Friday, December 24, 2010

Peace on Earth



In the midst of a world at war, Eleanor Roosevelt captured the mood at Christmas 1942. "How completely the character of Christmas has changed this year," she wrote in her newspaper column. "I could no more say to you a 'Merry Christmas' without feeling a catch in my throat than I could fly to the moon!"

In September 1945, U. S. Navy chief radioman Walter G. Germann wrote his son from a ship anchored in Tokyo Bay to tell him that the formal surrender of Japan would soon be signed. "When you get a little older you may think war to be a great adventure -- take it from me, it's the most horrible thing ever done…I'll be home this Christmas..."

Home. To a world at peace.

In 1955 a thirteen-year-old Japanese girl died of "the atom bomb disease" -- radiation-induced leukemia. Sadako Sasaki was one of many who suffered the after-effects of those bombs dropped on Hiroshima and Nagasaki in 1945.

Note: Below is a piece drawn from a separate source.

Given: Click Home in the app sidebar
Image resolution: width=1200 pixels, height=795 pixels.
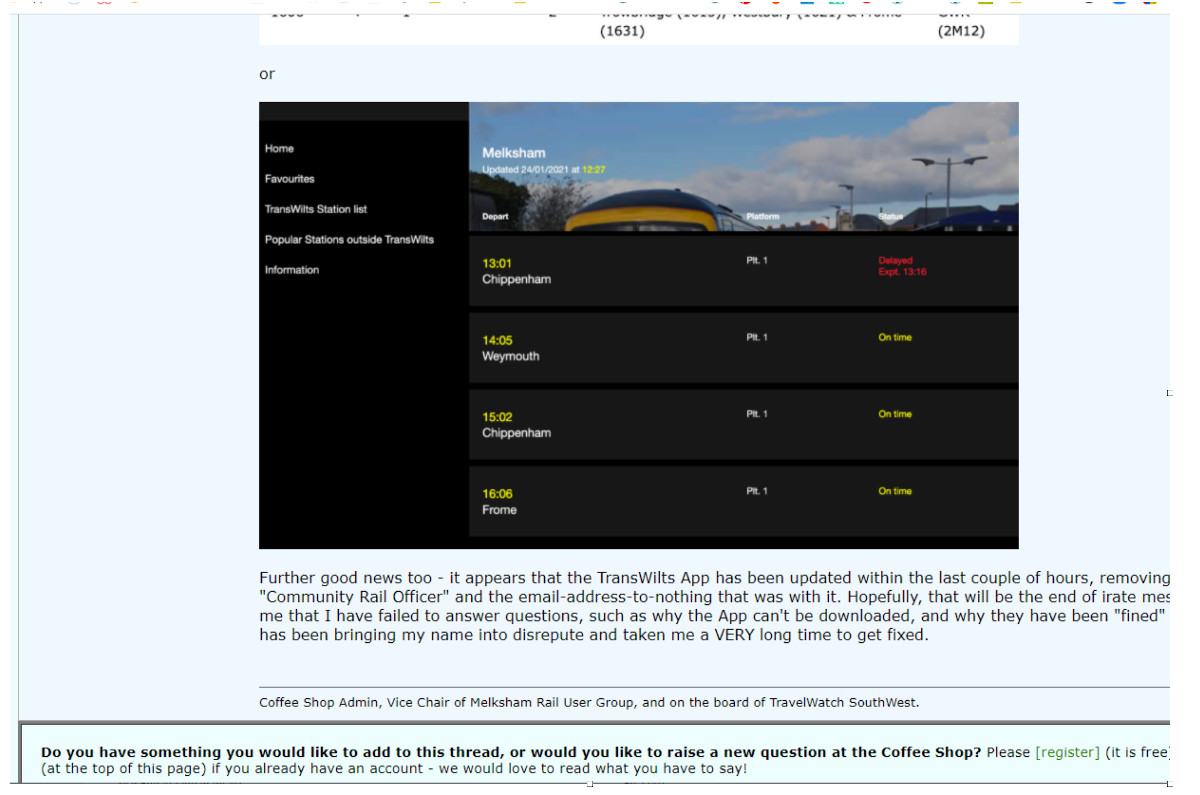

Japanese myth has it that cranes live for a thousand years, and anyone who folds 1000 paper cranes will have a wish granted. So during her illness, Sadako folded paper cranes, and with each crane she wished that she would recover from her illness. She managed 644 cranes before she left this life behind.

Sadako's classmates folded the remaining 356 cranes so that she could be buried with a thousand paper cranes. Friends collected money from children all over Japan to erect a monument to Sadako in Hiroshima's Peace Park. The inscription reads:

This is our cry. This is our prayer. Peace on earth.

Each year people place paper cranes at the base of the statue to recall the tragedy of war and to celebrate humanity's undying hope for peace. In some places around the world, people fold paper cranes each holiday season to use as decorations and as a symbol of their deep desire for lasting peace.

I, too, have a deep desire for a day when war will become a relic of the past. I yearn for a day when we join hearts in union with one another, while beating swords into plowshares…and folding paper into cranes.

Peace on earth. The generation to accomplish it will truly be the greatest generation ever.